■ **Requirement**: Every entry must be duplicated precisely as written.

[Material shown]

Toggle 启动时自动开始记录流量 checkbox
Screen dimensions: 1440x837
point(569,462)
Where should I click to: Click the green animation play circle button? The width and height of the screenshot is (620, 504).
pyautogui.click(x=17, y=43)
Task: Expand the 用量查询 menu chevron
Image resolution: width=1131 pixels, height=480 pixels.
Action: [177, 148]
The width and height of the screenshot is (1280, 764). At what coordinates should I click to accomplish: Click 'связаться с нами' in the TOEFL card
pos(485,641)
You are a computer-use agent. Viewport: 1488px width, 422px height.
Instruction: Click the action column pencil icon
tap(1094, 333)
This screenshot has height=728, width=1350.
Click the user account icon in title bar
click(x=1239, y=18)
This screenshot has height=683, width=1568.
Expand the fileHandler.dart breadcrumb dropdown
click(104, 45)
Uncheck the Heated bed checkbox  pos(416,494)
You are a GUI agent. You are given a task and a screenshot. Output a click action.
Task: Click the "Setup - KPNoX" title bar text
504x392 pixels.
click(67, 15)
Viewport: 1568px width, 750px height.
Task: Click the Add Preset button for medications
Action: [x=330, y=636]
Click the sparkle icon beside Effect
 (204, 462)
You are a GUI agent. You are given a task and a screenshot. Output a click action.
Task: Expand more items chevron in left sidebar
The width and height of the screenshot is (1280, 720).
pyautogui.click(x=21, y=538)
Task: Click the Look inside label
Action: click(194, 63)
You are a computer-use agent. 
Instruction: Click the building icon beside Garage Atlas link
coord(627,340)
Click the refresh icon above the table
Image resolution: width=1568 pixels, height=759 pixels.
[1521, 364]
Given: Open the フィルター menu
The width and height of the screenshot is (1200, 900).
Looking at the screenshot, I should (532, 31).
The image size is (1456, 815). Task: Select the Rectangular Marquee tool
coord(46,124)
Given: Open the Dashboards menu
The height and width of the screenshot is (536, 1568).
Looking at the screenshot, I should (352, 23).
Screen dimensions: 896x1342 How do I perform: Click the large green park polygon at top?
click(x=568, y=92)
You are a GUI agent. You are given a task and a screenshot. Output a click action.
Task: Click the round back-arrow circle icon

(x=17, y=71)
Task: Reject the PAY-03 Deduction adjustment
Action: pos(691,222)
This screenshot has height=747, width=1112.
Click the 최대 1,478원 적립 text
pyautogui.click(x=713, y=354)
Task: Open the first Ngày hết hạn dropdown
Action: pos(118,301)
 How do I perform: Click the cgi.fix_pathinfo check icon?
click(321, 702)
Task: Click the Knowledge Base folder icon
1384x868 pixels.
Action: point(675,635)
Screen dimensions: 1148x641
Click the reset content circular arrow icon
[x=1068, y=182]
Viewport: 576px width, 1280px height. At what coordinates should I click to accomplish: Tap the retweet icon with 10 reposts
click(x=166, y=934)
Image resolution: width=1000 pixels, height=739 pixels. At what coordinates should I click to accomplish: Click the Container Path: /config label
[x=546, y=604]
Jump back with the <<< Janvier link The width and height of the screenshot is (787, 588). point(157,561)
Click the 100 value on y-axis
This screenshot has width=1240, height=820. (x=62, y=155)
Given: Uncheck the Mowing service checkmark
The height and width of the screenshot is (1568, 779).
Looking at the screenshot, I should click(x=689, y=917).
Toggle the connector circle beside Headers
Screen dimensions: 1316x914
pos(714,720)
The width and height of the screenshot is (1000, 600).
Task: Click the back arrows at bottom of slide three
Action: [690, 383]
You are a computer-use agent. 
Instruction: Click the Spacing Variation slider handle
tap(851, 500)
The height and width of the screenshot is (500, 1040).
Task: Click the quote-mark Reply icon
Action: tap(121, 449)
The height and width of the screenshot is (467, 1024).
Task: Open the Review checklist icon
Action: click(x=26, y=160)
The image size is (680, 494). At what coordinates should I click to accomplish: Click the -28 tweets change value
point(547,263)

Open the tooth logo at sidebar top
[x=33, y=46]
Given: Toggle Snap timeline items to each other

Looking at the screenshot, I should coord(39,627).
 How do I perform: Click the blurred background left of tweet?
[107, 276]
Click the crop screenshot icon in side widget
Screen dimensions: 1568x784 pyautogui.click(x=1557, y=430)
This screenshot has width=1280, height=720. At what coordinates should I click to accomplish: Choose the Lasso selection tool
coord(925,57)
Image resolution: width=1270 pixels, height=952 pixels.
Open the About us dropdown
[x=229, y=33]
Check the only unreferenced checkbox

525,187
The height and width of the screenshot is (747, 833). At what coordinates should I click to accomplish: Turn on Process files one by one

[/Material shown]

■ **Completed exercise**:
Toggle 启动时自动开始记录流量 checkbox
Screen dimensions: 1440x837
point(569,462)
Where should I click to: Click the green animation play circle button? The width and height of the screenshot is (620, 504).
pyautogui.click(x=17, y=43)
Task: Expand the 用量查询 menu chevron
Image resolution: width=1131 pixels, height=480 pixels.
Action: [177, 148]
The width and height of the screenshot is (1280, 764). At what coordinates should I click to accomplish: Click 'связаться с нами' in the TOEFL card
pos(485,641)
You are a computer-use agent. Viewport: 1488px width, 422px height.
Instruction: Click the action column pencil icon
tap(1094, 333)
This screenshot has height=728, width=1350.
Click the user account icon in title bar
click(x=1239, y=18)
This screenshot has height=683, width=1568.
Expand the fileHandler.dart breadcrumb dropdown
click(104, 45)
Uncheck the Heated bed checkbox  pos(416,494)
You are a GUI agent. You are given a task and a screenshot. Output a click action.
Task: Click the "Setup - KPNoX" title bar text
504x392 pixels.
click(67, 15)
Viewport: 1568px width, 750px height.
Task: Click the Add Preset button for medications
Action: [x=330, y=636]
Click the sparkle icon beside Effect
 (204, 462)
You are a GUI agent. You are given a task and a screenshot. Output a click action.
Task: Expand more items chevron in left sidebar
The width and height of the screenshot is (1280, 720).
pyautogui.click(x=21, y=538)
Task: Click the Look inside label
Action: click(194, 63)
You are a computer-use agent. 
Instruction: Click the building icon beside Garage Atlas link
coord(627,340)
Click the refresh icon above the table
Image resolution: width=1568 pixels, height=759 pixels.
[1521, 364]
Given: Open the フィルター menu
The width and height of the screenshot is (1200, 900).
Looking at the screenshot, I should (532, 31).
The image size is (1456, 815). Task: Select the Rectangular Marquee tool
coord(46,124)
Given: Open the Dashboards menu
The height and width of the screenshot is (536, 1568).
Looking at the screenshot, I should (352, 23).
Screen dimensions: 896x1342 How do I perform: Click the large green park polygon at top?
click(x=568, y=92)
You are a GUI agent. You are given a task and a screenshot. Output a click action.
Task: Click the round back-arrow circle icon

(x=17, y=71)
Task: Reject the PAY-03 Deduction adjustment
Action: pos(691,222)
This screenshot has height=747, width=1112.
Click the 최대 1,478원 적립 text
pyautogui.click(x=713, y=354)
Task: Open the first Ngày hết hạn dropdown
Action: pos(118,301)
 How do I perform: Click the cgi.fix_pathinfo check icon?
click(321, 702)
Task: Click the Knowledge Base folder icon
1384x868 pixels.
Action: point(675,635)
Screen dimensions: 1148x641
Click the reset content circular arrow icon
[x=1068, y=182]
Viewport: 576px width, 1280px height. At what coordinates should I click to accomplish: Tap the retweet icon with 10 reposts
click(x=166, y=934)
Image resolution: width=1000 pixels, height=739 pixels. At what coordinates should I click to accomplish: Click the Container Path: /config label
[x=546, y=604]
Jump back with the <<< Janvier link The width and height of the screenshot is (787, 588). point(157,561)
Click the 100 value on y-axis
This screenshot has width=1240, height=820. (x=62, y=155)
Given: Uncheck the Mowing service checkmark
The height and width of the screenshot is (1568, 779).
Looking at the screenshot, I should click(x=689, y=917).
Toggle the connector circle beside Headers
Screen dimensions: 1316x914
pos(714,720)
The width and height of the screenshot is (1000, 600).
Task: Click the back arrows at bottom of slide three
Action: [690, 383]
You are a computer-use agent. 
Instruction: Click the Spacing Variation slider handle
tap(851, 500)
The height and width of the screenshot is (500, 1040).
Task: Click the quote-mark Reply icon
Action: tap(121, 449)
The height and width of the screenshot is (467, 1024).
Task: Open the Review checklist icon
Action: click(x=26, y=160)
The image size is (680, 494). At what coordinates should I click to accomplish: Click the -28 tweets change value
point(547,263)

Open the tooth logo at sidebar top
[x=33, y=46]
Given: Toggle Snap timeline items to each other

Looking at the screenshot, I should coord(39,627).
 How do I perform: Click the blurred background left of tweet?
[107, 276]
Click the crop screenshot icon in side widget
Screen dimensions: 1568x784 pyautogui.click(x=1557, y=430)
This screenshot has width=1280, height=720. At what coordinates should I click to accomplish: Choose the Lasso selection tool
coord(925,57)
Image resolution: width=1270 pixels, height=952 pixels.
Open the About us dropdown
[x=229, y=33]
Check the only unreferenced checkbox

525,187
The height and width of the screenshot is (747, 833). At what coordinates should I click to accomplish: Turn on Process files one by one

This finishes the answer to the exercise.